■ Exercise task 1: Please transcribe the post on depression word for word, from "I am probably" to "to be funny!".
■ Exercise task 2:
Answer these questions about the post on depression:
(a) In which forum did the writer post the post about depression from last Monday?
(b) For how many years did the writer work as a DJ?
(c) Whom did Ros mention?

■ Excerpted passage:
I posted my post about depression from last Monday, in The Virtual Tavern and one of the members, Ros mentioned about her friend who is very down at the moment. She spoke about the difficulty of helping someone who is down or depressed when you yourself suffer from depression and are just trying to get by.


I am probably one of the first people to want to cheer someone up and nothing makes me happier than making people laugh etc. Sometimes I'm just not in the mood and so will avoid social occasions because I know it's almost expected of me now to be the funny one. Some people will even introduce me before I meet new people "oh Neil's coming tonight, you'll like him he's dead funny". NO, please don't do that because now I feel a pressure to perform and it might be one of those days when I just don't have it in me (that's not often as I learned the art of "turning it on|" during my 25 years DJing). BUT should I not really be feeling it and just want a normal night letting someone else be the town clown, I now have an expectation from the people I've never met, to be funny!


When you want to help someone else who is feeling down, when you yourself also suffer from mental health problems, this is my analogy...

■ Material provided:
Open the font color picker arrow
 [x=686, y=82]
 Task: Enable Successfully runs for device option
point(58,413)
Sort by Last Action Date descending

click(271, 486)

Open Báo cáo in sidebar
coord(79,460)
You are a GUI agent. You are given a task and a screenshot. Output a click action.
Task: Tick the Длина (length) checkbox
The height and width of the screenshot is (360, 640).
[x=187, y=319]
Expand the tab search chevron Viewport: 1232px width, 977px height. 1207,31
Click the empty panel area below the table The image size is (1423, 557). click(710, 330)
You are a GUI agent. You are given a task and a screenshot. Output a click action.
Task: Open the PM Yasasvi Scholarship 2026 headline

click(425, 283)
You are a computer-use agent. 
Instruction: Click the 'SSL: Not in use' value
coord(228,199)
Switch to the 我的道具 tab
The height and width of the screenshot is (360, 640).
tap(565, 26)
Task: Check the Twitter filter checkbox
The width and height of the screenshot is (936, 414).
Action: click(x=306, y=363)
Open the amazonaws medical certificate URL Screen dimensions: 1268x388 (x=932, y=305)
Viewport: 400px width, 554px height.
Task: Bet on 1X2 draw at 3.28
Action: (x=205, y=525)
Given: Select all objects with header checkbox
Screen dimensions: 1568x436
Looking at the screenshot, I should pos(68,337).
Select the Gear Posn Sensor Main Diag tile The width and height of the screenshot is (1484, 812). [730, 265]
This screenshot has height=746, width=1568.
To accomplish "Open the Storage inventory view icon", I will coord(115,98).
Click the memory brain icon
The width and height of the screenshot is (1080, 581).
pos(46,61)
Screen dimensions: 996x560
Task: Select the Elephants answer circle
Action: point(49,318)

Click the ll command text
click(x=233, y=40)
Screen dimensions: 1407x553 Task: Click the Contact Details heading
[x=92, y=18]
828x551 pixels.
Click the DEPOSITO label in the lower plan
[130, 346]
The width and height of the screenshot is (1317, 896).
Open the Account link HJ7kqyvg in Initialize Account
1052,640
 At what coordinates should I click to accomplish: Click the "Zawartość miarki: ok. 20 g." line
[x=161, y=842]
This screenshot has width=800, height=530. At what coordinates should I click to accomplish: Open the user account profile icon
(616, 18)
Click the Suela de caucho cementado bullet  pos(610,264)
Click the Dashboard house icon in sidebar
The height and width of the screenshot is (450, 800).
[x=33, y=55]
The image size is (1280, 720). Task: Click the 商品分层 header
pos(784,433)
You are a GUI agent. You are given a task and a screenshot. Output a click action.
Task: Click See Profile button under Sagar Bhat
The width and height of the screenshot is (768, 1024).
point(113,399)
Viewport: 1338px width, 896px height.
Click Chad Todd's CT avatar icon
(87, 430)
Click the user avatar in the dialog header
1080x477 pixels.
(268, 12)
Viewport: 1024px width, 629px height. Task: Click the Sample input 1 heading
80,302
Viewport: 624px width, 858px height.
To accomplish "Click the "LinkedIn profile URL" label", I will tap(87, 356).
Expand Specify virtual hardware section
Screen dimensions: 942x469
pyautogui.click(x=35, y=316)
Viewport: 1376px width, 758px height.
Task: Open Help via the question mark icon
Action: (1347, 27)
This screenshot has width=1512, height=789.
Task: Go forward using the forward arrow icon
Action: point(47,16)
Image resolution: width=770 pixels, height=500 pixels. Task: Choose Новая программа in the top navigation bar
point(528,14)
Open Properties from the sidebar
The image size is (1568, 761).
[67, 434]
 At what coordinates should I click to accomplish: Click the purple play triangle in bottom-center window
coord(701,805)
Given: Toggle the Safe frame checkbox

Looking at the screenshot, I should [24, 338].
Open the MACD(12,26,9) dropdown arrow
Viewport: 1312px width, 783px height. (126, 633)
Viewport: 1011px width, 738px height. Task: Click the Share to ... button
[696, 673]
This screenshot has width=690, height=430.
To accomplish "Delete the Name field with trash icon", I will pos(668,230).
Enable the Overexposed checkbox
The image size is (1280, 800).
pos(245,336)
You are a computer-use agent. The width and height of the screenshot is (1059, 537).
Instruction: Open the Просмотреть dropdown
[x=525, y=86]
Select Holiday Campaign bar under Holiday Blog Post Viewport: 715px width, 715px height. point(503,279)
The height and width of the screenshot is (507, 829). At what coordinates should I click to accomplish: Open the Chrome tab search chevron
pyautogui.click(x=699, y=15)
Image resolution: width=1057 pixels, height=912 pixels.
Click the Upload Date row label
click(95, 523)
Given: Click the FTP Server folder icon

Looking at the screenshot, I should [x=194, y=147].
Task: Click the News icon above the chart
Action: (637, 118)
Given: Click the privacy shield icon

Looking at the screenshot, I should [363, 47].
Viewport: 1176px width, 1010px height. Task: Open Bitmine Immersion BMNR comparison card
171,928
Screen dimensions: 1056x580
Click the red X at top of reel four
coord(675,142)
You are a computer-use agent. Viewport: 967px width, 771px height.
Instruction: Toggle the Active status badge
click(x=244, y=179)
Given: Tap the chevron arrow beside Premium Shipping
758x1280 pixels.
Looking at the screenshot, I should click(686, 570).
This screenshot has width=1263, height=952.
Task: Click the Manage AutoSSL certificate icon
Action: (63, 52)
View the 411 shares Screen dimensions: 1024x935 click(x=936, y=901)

■ Full response 1:
I am probably one of the first people to want to cheer someone up and nothing makes me happier than making people laugh etc. Sometimes I'm just not in the mood and so will avoid social occasions because I know it's almost expected of me now to be the funny one. Some people will even introduce me before I meet new people "oh Neil's coming tonight, you'll like him he's dead funny". NO, please don't do that because now I feel a pressure to perform and it might be one of those days when I just don't have it in me (that's not often as I learned the art of "turning it on|" during my 25 years DJing). BUT should I not really be feeling it and just want a normal night letting someone else be the town clown, I now have an expectation from the people I've never met, to be funny!

■ Full response 2:
(a) The Virtual Tavern
(b) 25 years
(c) Her friend, who is very down at the moment